A skilled footballer, Bellear was graded by the Rabbitohs in the late 1970s, also representing the Redfern All Blacks at the first NSW Koori Knockout in 1971.

“Racism was rife in the 60s and 70s in Sydney, and in rugby league,” Bellear said in 2015, reflecting on a time when he, as a teen, was fascinated by the guts and glory of the game.

“We had a number of very good rugby league players in those days but we weren’t getting picked up by the Australian Rugby League, now known as the NRL. So to catch the eye of a selector, you had to be extraordinarily good if you were an Aboriginal person as a rugby league player: two or three times better than a non-Aboriginal player.

“That’s why most Aboriginal men elected to box as it was easier to make money out of boxing than be an elite football player. But I just loved the sport: it was all of that camaraderie and competitiveness.”

The proud Bundjalung man was a passionate advocate for the Knockout, missing only 10 carnivals.

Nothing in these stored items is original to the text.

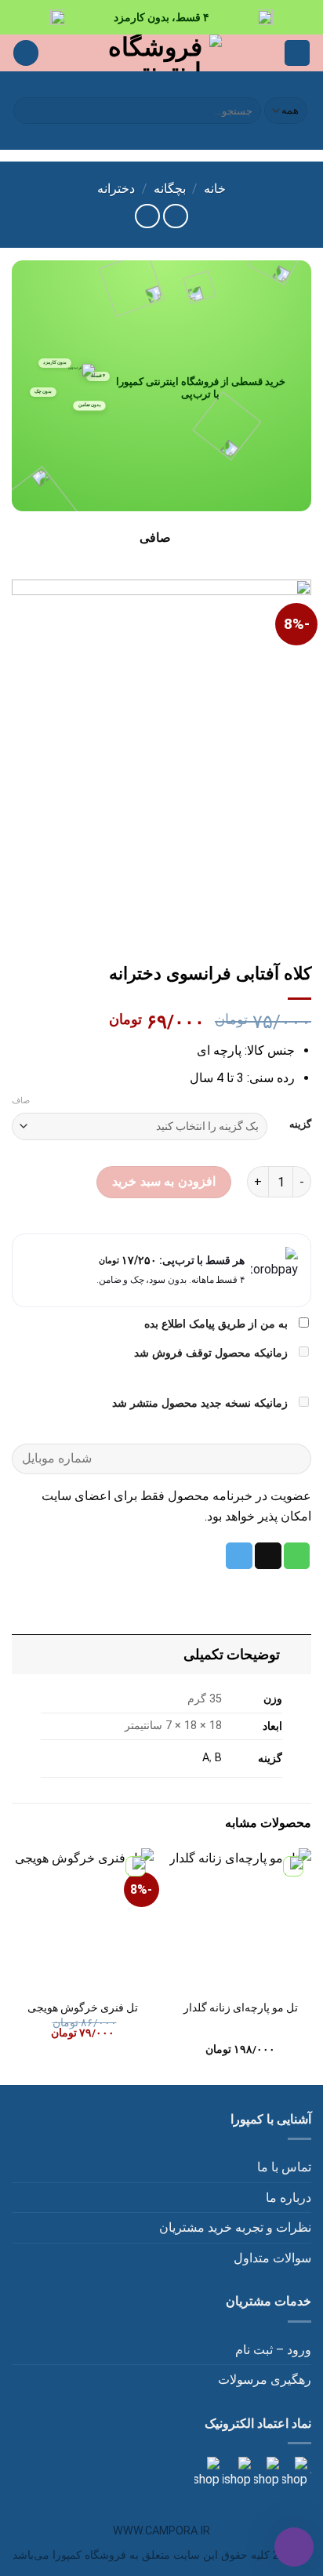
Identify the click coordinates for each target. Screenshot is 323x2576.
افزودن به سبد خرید (163, 1181)
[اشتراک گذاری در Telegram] (239, 1555)
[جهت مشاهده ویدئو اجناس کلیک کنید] (235, 2472)
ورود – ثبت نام (273, 2349)
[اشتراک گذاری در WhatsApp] (297, 1555)
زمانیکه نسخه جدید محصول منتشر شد (201, 1403)
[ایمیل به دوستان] (268, 1555)
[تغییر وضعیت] (296, 1654)
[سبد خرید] (25, 53)
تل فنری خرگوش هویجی (82, 2007)
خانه (215, 188)
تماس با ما (284, 2167)
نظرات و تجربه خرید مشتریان (235, 2227)
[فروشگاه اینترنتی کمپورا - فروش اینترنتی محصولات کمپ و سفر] (162, 53)
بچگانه (170, 188)
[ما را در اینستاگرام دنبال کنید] (293, 2472)
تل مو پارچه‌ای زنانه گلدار (240, 2007)
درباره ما (288, 2197)
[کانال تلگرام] (265, 2472)
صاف (21, 1100)
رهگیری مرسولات (264, 2379)
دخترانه (116, 188)
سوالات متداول (272, 2258)
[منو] (297, 53)
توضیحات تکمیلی (231, 1654)
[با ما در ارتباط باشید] (207, 2472)
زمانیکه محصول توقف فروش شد (212, 1353)
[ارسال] (28, 110)
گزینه (300, 1124)
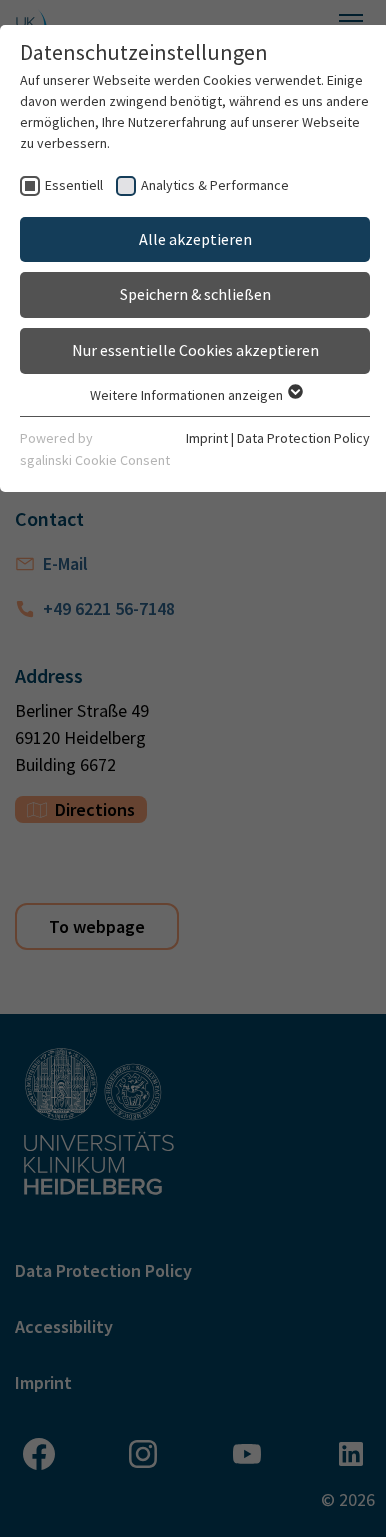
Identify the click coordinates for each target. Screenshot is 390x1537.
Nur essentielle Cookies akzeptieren (195, 350)
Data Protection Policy (303, 438)
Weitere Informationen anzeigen (188, 395)
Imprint (207, 438)
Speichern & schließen (195, 294)
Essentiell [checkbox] (74, 185)
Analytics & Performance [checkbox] (215, 185)
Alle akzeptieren (195, 239)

He became a director of the South Sydney Football Club between 2002 and 2006, and was a mentor for the Rabbitohs’ Indigenous players and staff until the day he died.

NRL CEO Todd Greenberg described Bellear as a "big figure in the game" who would be missed. 

“Sol never lost that passion for the game and was a key figure in the success of the Koori knockout tournament,” Mr Greenberg said.

“He was also a renowned mentor of young Indigenous players, many of who went on to play grade and for the Indigenous All Stars."